In order to prove the influence of wax crystal precipitation on the phase equilibrium and nucleation characteristics of hydrate formation, this paper selected a mixed solution of 2^# industrial white oil and 60^# Kunlun paraffin to simulate the wax-containing system. Using a high-pressure visual stirred tank and combining with the visualization images during the hydrate formation process, we studied the influence of different wax concentrations on the hydrate formation phase equilibrium curve, hydrate nucleation induction time, and induction time change rate, and explored the effects of wax crystal precipitation on hydrate generation mechanism. The results show that as the concentration of wax crystals increases, the phase equilibrium conditions for hydrate formation gradually decrease, and the phase equilibrium curve shifts to the right compared to the wax-free system; the greater the wax crystal concentration, the more obvious the tendency to shift; at 281.5K and the wax content of 3.5%(mass fraction), the phase equilibrium pressure decreases by 6.5% compared with that of the wax-free system. By analyzing the effect of different wax crystal concentrations on the hydrate nucleation induction time, it is found that the precipitation of wax crystals accelerates the hydrate crystallization, shortens the hydrate nucleation induction time, and the greater the wax crystals concentration, the more obvious the shortening of the induction time. By exploring the effect of different wax crystal concentrations on the hydrate nucleation-inducing ability, it is found that with the increase of wax crystal concentration, the promotion ability of wax crystal precipitation to hydrate-induced nucleation increases at first and then decreases. By analyzing the influence of wax precipitation on the hydrate formation rate and location, it is found that when the system reaches the hydrate formation condition, the hydrate in the center of the reaction reactor is generated earlier than at the gas-liquid surface and the kettle wall. The research results are helpful to the application and development of deep sea-oil and gas exploitation, and provide reliable pVT data for studying the coupling characteristics of wax crystal and hydrate.

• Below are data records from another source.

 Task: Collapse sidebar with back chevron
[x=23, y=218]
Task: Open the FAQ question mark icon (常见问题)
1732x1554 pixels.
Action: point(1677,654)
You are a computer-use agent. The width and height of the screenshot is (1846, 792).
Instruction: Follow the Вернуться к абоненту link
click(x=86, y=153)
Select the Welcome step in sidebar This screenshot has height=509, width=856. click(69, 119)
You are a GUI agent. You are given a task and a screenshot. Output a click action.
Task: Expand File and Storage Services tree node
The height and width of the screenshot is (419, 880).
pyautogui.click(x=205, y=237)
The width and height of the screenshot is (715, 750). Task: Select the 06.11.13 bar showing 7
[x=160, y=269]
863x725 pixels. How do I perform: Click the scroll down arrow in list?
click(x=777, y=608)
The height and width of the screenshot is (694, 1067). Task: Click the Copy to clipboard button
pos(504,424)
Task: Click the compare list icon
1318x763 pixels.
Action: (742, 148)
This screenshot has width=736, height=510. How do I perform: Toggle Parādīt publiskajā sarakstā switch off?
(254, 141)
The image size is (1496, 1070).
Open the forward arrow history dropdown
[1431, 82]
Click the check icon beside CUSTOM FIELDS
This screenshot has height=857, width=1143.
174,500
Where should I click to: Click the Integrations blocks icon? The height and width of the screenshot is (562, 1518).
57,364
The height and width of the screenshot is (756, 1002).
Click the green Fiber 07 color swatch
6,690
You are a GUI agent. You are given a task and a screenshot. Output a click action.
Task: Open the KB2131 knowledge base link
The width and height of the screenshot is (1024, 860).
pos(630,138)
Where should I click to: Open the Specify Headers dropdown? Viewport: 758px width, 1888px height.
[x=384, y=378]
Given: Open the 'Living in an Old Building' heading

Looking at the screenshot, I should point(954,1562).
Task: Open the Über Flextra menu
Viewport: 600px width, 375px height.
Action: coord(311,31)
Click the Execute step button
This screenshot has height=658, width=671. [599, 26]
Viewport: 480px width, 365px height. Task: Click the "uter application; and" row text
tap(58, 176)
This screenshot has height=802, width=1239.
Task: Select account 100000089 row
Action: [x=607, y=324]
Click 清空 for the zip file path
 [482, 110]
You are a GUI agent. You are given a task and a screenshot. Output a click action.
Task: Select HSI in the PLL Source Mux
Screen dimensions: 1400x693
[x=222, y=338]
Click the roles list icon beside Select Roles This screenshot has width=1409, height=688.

Key words: hydrate, phase equilibrium curve, induction time, rate of change of induction time

摘要：

为了探明蜡晶析出对水合物生成相平衡特性及成核特性的影响，本文选用2^#工业白油与60^#昆仑石蜡的混合溶液来模拟含蜡体系，利用高压可视化搅拌釜开展含蜡体系水合物生成实验，结合水合物生成过程中的可视化图像，研究不同蜡晶浓度对水合物生成相平衡曲线、水合物成核诱导时间、诱导时间变化率的影响规律及蜡晶析出对水合物生成机理的影响。结果表明：①随着蜡晶浓度的增加，水合物生成相平衡条件逐渐降低，相平衡曲线较无蜡体系向右偏移，且蜡晶浓度越大，偏移趋势越明显，在温度281.5K时，3.5%（质量分数）的蜡含量比无蜡体系的相平衡压力降低6.5%；②通过分析不同蜡晶浓度对水合物成核诱导时间的影响发现，蜡晶析出加快了水合物结晶，缩短了水合物成核诱导时间，且蜡晶浓度越大，诱导时间缩短越明显；③通过探究不同蜡晶浓度对水合物成核诱导能力的影响发现，随着蜡晶浓度的增加，蜡晶析出对水合物诱导成核的促进能力总体呈现先增大后减小的趋势，即蜡晶对水合物的促进能力不是无限增大的，会随蜡晶浓度的增加逐渐减弱；④通过分析蜡晶析出对水合物生成速率及生成位置的影响发现，当体系达到水合物生成条件时，反应釜中心部分的水合物会先于气液表面及釜壁生成。本文研究成果有助于深海油气开采的应用发展，同时为更好研究蜡晶与水合物耦合特性提供可靠的pVT数据。

关键词: 水合物, 相平衡曲线, 诱导时间, 诱导时间变化率

CLC Number:

TE832

HU Qian, ZHOU Shidong, GUO Yu, ZHANG Xueyan, WANG Jiaojiao, WANG Guodong, JI Haoyang. Influence of wax crystal precipitation on the phase equilibrium and induction characteristics of CO₂hydrate[J]. Chemical Industry and Engineering Progress, 2021, 40(5): 2452-2460.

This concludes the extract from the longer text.